If you’re shooting in P, Tv, Av, or M exposure mode, choose Time-Lapse Movie from Shooting Menu 5; in other exposure modes, from Shooting Menu 3. Change the setting from Disable to Enable, which displays the following recording options:
- Interval and No. of Shots: The first option sets the delay between captures; the second option determines how many frames are captured. You can set that value from 2 to 3600. As you change the interval and number of shots, values at the bottom of the screen indicate how long it will take the camera to record all the frames and the length of the resulting movie.
- Auto Exposure: Choose Fixed First Frame to record all frames using the exposure settings the camera selects for the first frames. Choose Each Frame if you want the camera to reset exposure before each shot.
- LCD Auto Off: At the default setting, Disable, the live preview remains on during the first 30 minutes of shooting and then turns off. To save battery power, consider changing the setting to Enable, which turns the monitor off about 10 seconds after the first frame is recorded. Either way, you can press the Info button to turn the monitor on or off during shooting.

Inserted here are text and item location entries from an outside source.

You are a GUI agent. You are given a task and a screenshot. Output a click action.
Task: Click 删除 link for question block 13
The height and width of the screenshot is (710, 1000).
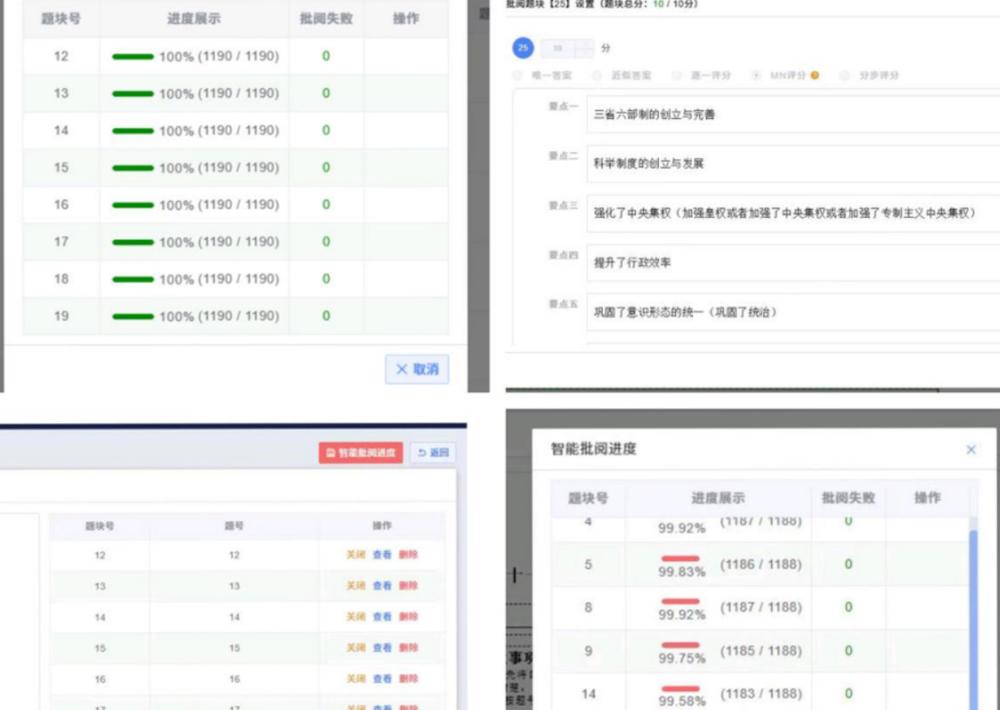[x=408, y=586]
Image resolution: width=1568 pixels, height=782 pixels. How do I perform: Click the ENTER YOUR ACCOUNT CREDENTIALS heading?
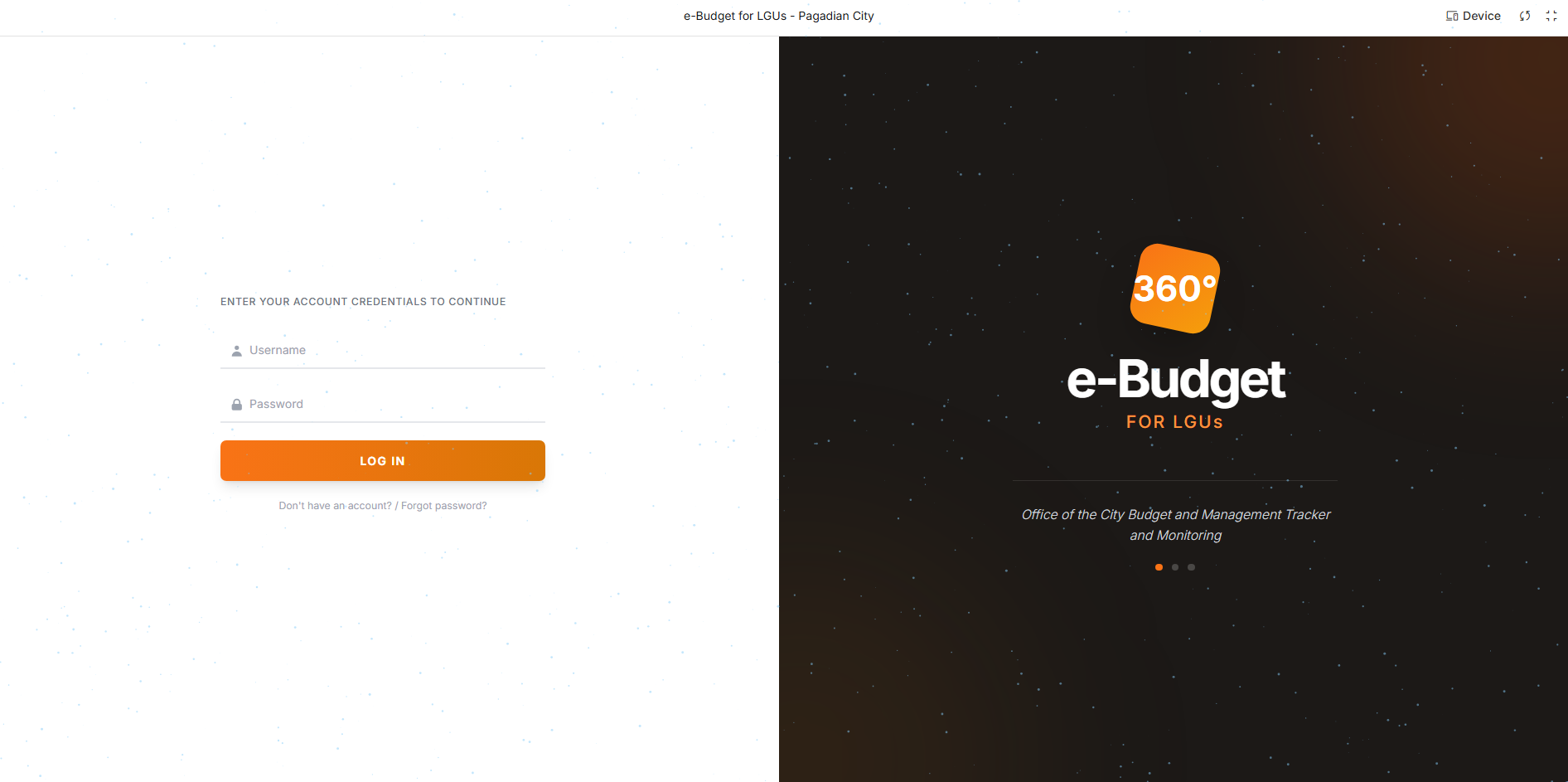pyautogui.click(x=363, y=302)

- Beep as Image Taken: When set to Enable, which is the default, the camera beeps after each frame is captured, which is a good way to annoy everyone within earshot. Change the setting to Disable to silence the beep.
After exiting the menu screen, frame your shot and the press the shutter button halfway to initiate autofocusing and exposure metering. Make sure that focus is accurate — the camera won’t adjust focus between frames. To begin capturing frames, press the Live View button. Recording stops automatically after all frames are captured and the movie is created.
For video-spec lovers: Time-lapse movies are created in the MOV format, using the Full HD video setting (1920 x 1080 pixels) at 30 frames per second (for NTSC systems) or 25 frames per second (for PAL systems). Frames are compressed using ALL-I compression rather than the IPB compression used for regular movies.